Huge amounts of rhetorical energy bad-mouthing the health care reform legislation are being expended, and various means of repealing it are pushing forward even as the rolling-out of the bill continues apace. But the repeal process may yet be a rockier one than House Republicans expected.
The repeal effort was turned over to the House Judiciary Committee as part of the new House Republican majority’s decision to parcel out to various committees the responsibility for crafting bills designed to kill the bill through a thousand cuts.
The committee reported out such legislation in February with H.R. 5, the Help Efficient, Accessible, Low-Cost, Timely Healthcare (HEALTH) Act of 2011. The legislation imposes a $250,000 cap on subjective, noneconomic damages; a collateral source rule reform allowing evidence of outside payments to be made in court; a ban on subrogation by collateral sources; a fee schedule for attorney contingency fees; and periodic payments of future damages.
Final action on the bill was delayed for several weeks in February because both Democrats and conservative Republicans voiced objections to the legislation based on concerns it would impinge on state’s rights. The panel ultimately decided to report the bill to the House floor as written, and let the battle over the state’s rights issue be waged there. But, it didn’t happen.

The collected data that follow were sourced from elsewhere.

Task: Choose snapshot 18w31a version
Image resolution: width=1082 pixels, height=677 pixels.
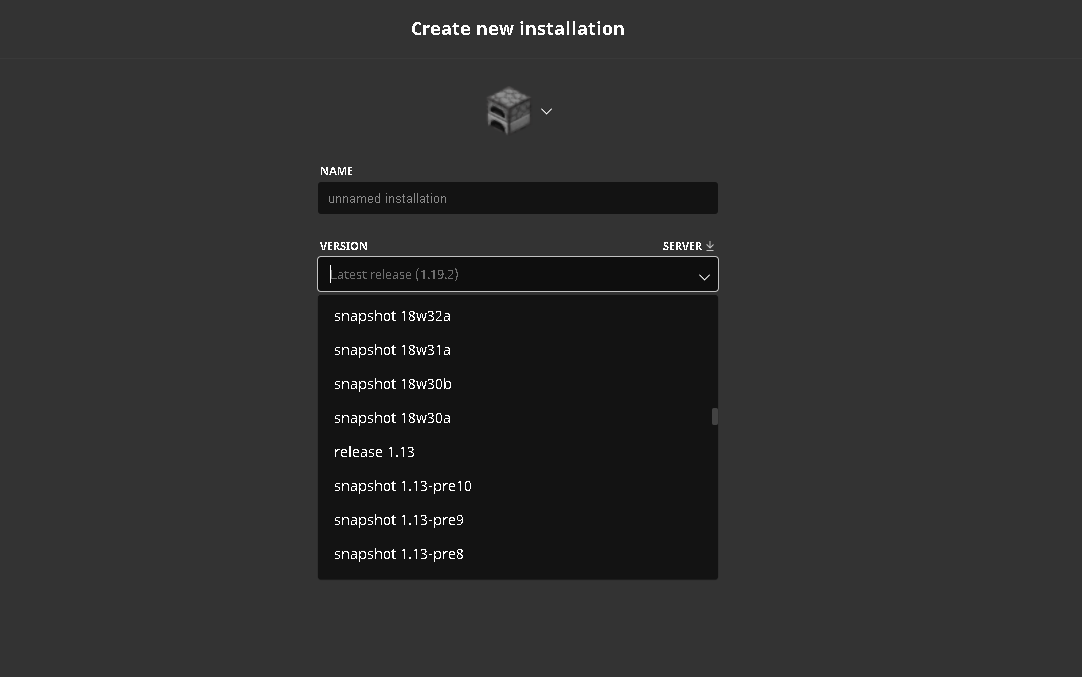Action: click(x=392, y=350)
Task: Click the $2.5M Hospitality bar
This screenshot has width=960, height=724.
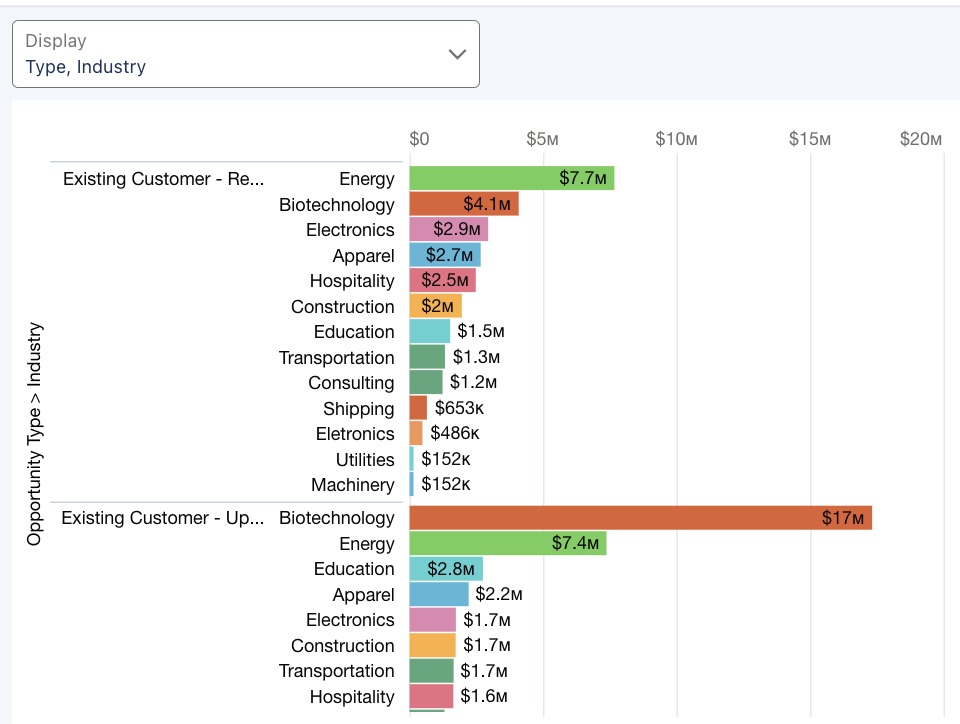Action: point(442,281)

Then the Health Subcommittee of the Energy and Commerce Committee, one of three committees with oversight over health care in the House, held a hearing on the bill under what is called a ‘sequential referral.” In other words, the sequential hearing on legislation, considered a priority by House Republicans may imply concerns by the GOP leadership over whether to risk a debate on the House floor that would expose divisions within the Republican caucus.
That debate may become even more contentious now that a respected group of state legislators are weighing in on the issue. In a letter sent to the E&C Committee last week, officials of the National Conference of State Legislators beseeched the panel to drop efforts to impose a “one-size-fits-all” standard on medical liability through federal legislation. The letter said that, “adoption of a one-size-fits-all approach to medical malpractice envisioned in H.R. 5 and other related measures would undermine that diversity and disregard factors unique to each particular state.”

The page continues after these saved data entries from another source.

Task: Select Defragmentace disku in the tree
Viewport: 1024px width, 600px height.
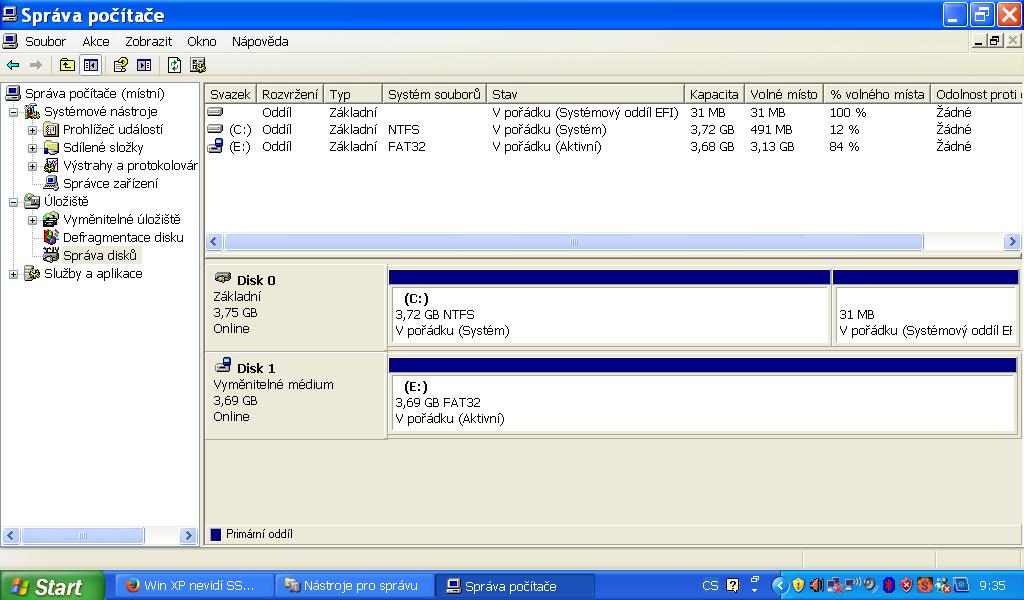Action: coord(122,238)
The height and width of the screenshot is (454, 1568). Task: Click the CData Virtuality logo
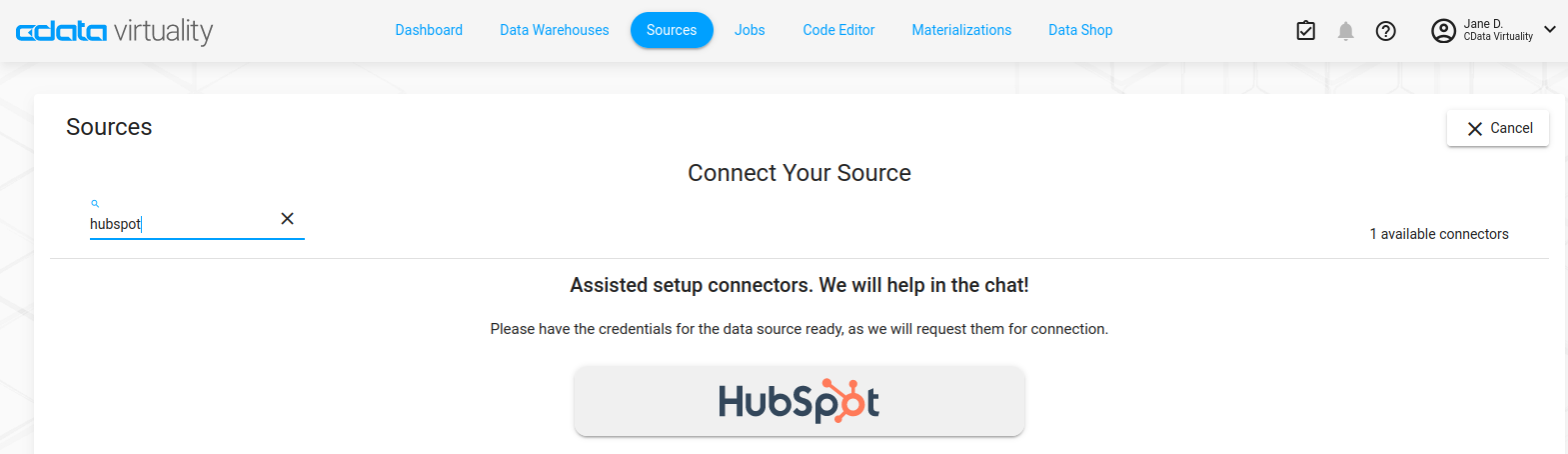coord(114,31)
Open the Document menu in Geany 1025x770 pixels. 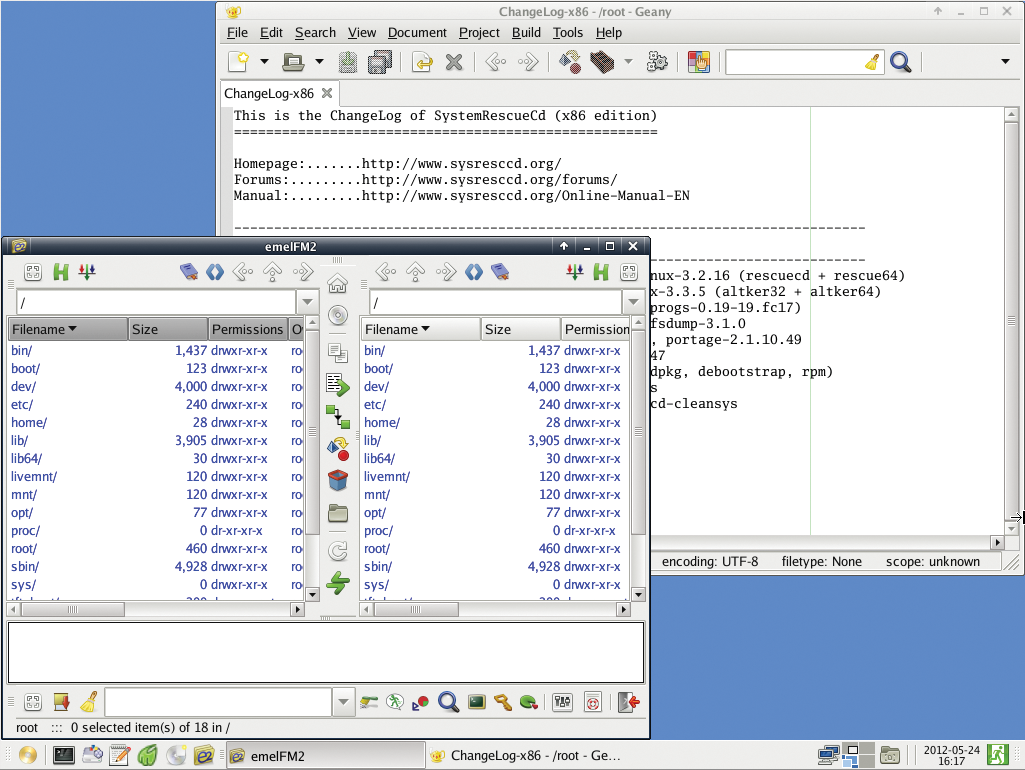417,32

Meanwhile, as its main Senate supporter, Sen. Mike Johanns, R-Neb., noted after the bill passed the Senate that the bill is a cautionary tale on repeal initiatives.
“This was a provision in the health care law that pretty quickly everybody agreed was foolish,” he said. “And yet we had over a dozen votes to get to this point. … Can you imagine what kind of battle you would have on a key part of the health care bill? Once something becomes law in the federal government, it is very, very hard to amend it or tweak it unless there is unanimous agreement.” Indeed.